第58話 妹(三人称)
一度振り返り、シオンはオリアナの姿がないことを確かめる。
狭い路地裏。
こんなところにまで逃げ込んで散々悪態を吐いて、かつて寝食を共にした仲間を追い返してしまった。
どこまでも成り下がったものだとシオンは己の愚かさを嘲る。
別に、クリスに対して恨みを持っているわけではない。
確かに今のパーティーは結果として崩壊している。
しかし、シオンの目的はそれ以前に希望を見失っていたのだ。
唯一の家族にして血を分けた大切な妹。
『魔法使い』というそれなりに優良な職業に恵まれた自分とは裏腹に、妹は何もかもを与えられなかった。
才能も。運も。そしてその命まで奪われようと言うのだ。姉として、とても看過できることではなかった。
シオンは思い出す。
妹がまだ病に侵されていなかった頃だ。
シオンはとっくに職業に目覚め、これからの人生にも多くの選択肢が与えられていた。
それに対して妹は、シオンが職業に目覚めた時と同じ歳になっても何も開花せず、なによりとても体が弱かった。
一日の大半をベッドの上で過ごし、調子がいい時でもあまり外出はできず。そんな妹を両親はとても忌み嫌っていた。
妹が病に侵されてからすぐに、シオンの両親は妹を安楽死させる提案をした。
才能もない。体も弱い。しまいにはよくわからない病に犯されて、ただ金を浪費するだけの置き物だと。
一人の子の親とも思えない非情な口振り。
あまりにも簡単に切り捨てる選択をするものだから、シオンは怒りのあまり両親に魔法を放って妹を抱き、逃げるように家を飛び出した。
それから王都にやってきて冒険者として地道に生計を立てて、妹を医療協会に預けて治療の維持費を払い続けていた。
そんな時分に出会ったのがクリスたちだった。
当時中級冒険者だったクリスたちは、低級で泥臭く戦っていたシオンを「ちょうど『魔法使い』が必要だったんだ」と快く受け入れてくれた。
理由を説明したわけでもない。ただ、ティオナやオリアナは何も聞かずに寄り添ってくれていたのをシオンは覚えている。
恩知らずにも程がある。
思い出しても思い出しても、よくしてもらった記憶しかない。
時間をかけて打ち解けて事情を説明した時も「なら、もっと上にいかないとな」と笑って返してくれた。
そんな友人に向かって、幸せになりつつあることを妬んで突き放した。
「……私なんて、死んでしまえばいいのに」
小さく吐き出された言葉は路地裏の闇に吸い込まれて、心が凍てつくような静寂の中に消える。
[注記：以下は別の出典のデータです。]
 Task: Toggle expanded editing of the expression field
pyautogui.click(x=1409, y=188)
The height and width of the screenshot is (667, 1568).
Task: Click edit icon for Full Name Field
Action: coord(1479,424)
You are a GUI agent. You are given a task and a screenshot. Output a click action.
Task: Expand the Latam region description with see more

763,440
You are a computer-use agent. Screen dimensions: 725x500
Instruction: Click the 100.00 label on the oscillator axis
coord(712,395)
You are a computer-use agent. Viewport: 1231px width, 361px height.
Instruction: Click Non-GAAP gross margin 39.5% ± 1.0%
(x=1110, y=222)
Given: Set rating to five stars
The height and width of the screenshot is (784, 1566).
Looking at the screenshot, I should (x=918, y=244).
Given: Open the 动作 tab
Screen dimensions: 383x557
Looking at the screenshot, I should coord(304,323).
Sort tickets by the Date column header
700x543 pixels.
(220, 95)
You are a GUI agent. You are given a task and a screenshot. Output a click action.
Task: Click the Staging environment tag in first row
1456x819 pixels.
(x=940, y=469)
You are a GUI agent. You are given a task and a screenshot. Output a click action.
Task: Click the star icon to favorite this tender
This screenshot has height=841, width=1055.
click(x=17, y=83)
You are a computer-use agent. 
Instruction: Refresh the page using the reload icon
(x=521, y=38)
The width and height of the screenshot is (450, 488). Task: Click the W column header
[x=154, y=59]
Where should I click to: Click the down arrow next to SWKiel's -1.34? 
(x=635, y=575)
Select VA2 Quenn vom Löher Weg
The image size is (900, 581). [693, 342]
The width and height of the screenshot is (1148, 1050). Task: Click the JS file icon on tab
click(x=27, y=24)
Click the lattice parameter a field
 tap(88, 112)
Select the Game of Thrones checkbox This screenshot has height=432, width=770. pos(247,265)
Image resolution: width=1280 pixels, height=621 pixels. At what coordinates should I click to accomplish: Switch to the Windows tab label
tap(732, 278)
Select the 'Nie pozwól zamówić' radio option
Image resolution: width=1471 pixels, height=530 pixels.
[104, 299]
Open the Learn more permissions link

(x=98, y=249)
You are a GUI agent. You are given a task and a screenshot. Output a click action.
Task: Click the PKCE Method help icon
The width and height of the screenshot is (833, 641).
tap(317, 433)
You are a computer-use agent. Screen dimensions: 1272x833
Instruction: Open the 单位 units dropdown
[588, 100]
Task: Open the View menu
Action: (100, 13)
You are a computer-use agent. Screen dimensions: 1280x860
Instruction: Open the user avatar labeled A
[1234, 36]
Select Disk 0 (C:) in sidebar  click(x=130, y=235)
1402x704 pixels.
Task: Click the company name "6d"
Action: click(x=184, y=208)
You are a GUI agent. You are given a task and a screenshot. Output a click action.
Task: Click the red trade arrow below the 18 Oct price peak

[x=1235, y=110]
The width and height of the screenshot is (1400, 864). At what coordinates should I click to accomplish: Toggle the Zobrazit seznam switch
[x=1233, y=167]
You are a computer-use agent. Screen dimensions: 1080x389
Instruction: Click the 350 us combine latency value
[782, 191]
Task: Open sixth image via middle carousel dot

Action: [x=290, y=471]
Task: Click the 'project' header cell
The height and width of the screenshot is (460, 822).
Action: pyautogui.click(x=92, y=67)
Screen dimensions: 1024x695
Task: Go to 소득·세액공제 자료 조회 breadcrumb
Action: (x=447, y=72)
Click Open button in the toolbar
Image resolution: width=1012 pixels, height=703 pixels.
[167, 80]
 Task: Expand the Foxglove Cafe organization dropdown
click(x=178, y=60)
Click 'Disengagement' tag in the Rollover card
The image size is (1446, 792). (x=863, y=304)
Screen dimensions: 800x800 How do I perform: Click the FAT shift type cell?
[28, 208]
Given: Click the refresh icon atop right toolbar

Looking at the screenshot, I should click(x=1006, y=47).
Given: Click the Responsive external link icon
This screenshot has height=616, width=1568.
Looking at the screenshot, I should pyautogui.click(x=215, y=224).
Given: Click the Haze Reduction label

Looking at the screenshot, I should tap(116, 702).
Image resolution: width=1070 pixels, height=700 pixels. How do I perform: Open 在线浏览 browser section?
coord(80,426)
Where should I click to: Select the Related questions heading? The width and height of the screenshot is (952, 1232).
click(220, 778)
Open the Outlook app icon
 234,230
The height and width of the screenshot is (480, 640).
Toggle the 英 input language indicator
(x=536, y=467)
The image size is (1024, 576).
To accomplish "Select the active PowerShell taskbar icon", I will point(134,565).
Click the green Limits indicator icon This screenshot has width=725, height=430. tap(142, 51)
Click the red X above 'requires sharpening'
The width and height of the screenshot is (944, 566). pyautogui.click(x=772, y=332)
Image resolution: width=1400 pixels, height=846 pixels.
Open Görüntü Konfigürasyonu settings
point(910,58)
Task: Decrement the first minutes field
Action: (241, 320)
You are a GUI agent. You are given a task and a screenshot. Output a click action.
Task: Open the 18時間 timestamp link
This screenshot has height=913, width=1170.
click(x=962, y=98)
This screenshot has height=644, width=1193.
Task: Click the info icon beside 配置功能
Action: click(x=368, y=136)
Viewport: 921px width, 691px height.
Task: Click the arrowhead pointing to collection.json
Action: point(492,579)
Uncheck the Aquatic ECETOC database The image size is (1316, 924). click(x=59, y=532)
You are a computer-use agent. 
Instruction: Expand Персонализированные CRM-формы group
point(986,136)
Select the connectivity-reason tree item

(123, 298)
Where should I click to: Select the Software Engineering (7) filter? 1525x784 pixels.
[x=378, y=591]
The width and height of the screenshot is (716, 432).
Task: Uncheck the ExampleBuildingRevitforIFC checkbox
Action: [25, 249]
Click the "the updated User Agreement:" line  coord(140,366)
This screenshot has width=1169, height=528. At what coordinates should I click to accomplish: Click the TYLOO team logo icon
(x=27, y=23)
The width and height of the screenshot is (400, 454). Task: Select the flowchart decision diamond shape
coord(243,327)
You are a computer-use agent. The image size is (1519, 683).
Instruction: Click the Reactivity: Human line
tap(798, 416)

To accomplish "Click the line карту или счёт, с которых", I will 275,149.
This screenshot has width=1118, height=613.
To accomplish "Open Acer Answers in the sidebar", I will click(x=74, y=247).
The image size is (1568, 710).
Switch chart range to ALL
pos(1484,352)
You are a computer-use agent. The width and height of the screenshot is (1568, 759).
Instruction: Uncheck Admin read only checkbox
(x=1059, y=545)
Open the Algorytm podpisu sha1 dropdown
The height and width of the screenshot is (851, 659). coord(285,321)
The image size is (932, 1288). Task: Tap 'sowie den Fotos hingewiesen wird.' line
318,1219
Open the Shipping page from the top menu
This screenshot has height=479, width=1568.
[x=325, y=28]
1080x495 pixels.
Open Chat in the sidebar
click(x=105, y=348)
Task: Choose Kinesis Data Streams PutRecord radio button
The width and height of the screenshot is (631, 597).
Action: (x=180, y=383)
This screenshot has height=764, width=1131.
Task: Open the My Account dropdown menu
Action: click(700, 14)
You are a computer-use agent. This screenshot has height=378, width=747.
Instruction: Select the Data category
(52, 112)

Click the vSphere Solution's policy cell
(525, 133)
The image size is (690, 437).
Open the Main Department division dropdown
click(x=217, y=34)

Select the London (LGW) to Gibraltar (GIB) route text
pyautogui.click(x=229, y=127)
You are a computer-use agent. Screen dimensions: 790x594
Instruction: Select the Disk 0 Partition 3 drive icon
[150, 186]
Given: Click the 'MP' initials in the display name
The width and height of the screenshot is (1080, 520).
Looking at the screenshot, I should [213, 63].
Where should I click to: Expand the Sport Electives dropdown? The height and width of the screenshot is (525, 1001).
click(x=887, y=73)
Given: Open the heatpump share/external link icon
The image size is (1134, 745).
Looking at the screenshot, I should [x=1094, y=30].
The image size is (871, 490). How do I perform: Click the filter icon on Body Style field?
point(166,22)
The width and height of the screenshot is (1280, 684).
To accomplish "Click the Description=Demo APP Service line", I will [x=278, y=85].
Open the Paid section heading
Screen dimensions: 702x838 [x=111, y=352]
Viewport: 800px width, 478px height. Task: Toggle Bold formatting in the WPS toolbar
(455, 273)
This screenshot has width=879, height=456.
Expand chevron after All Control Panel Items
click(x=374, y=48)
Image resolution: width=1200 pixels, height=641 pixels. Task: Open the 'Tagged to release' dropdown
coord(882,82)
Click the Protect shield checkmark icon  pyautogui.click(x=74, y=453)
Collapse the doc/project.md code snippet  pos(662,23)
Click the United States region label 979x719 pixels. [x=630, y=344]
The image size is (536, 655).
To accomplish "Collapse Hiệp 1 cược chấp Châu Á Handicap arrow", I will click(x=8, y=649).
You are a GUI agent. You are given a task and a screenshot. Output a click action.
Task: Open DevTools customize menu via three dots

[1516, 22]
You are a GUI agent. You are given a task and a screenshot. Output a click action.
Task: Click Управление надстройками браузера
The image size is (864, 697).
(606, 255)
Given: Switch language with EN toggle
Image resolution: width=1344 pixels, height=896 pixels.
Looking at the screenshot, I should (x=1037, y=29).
妹を失い。仲間も失い。残ったのは愚かで浅ましい自分だけ。
生きているだけ無駄だと思いながらも、どこかで希望を信じている。それがまた醜くて自分の喉を無性に掻きむしりたくなる。
「――死にたいのか?」
ビクリと、シオンの肩が撥ねる。
独り言として口にした自分の声に反応する人物がいるなんて想定していなかったのだ。
路地裏の奥からコツコツと靴の音が近づいてくる。
「何者ですか?」
「そう敵意を向けなくてもいいじゃないか」
戯けるように言葉を返され、シオンは魔法の準備をする。
誰だかわからないが、まともな雰囲気ではない。
最近は王都も治安が悪い。もしもよくないことを企んでいる人間であればここで拘束してしまおう。
魔法陣を展開して、いつでも攻防どちらにも転じることができるようにする。
いつでも来い。そう思って前方を注視するシオンだが、その頬には少しずつ汗が流れ始めていた。
体の力が思わず抜けて、展開した魔法が解かれる。シオンは目を見開いて口を開く。
「ま、まさか……そんな」
徐々に全容が露わになる人物を認識したシオンは、もはや戦う意思を失って佇むことしかできなかった。
「久しぶり、シオン姉さん」
青い髪。青い髪。白い肌は艶やかに、華奢な腕は後ろに組んで。
大きなハットを被って柔らかく微笑むその姿は間違いなく、自分の妹――
「タウ、リア……?」
「そうだよ、シオン姉さん。私はあなたの妹、タウリア・ターコイズだ」
タウリアと名乗った少女はシオンの記憶の中の、小さな少女の笑顔と同じ笑みを浮かべた。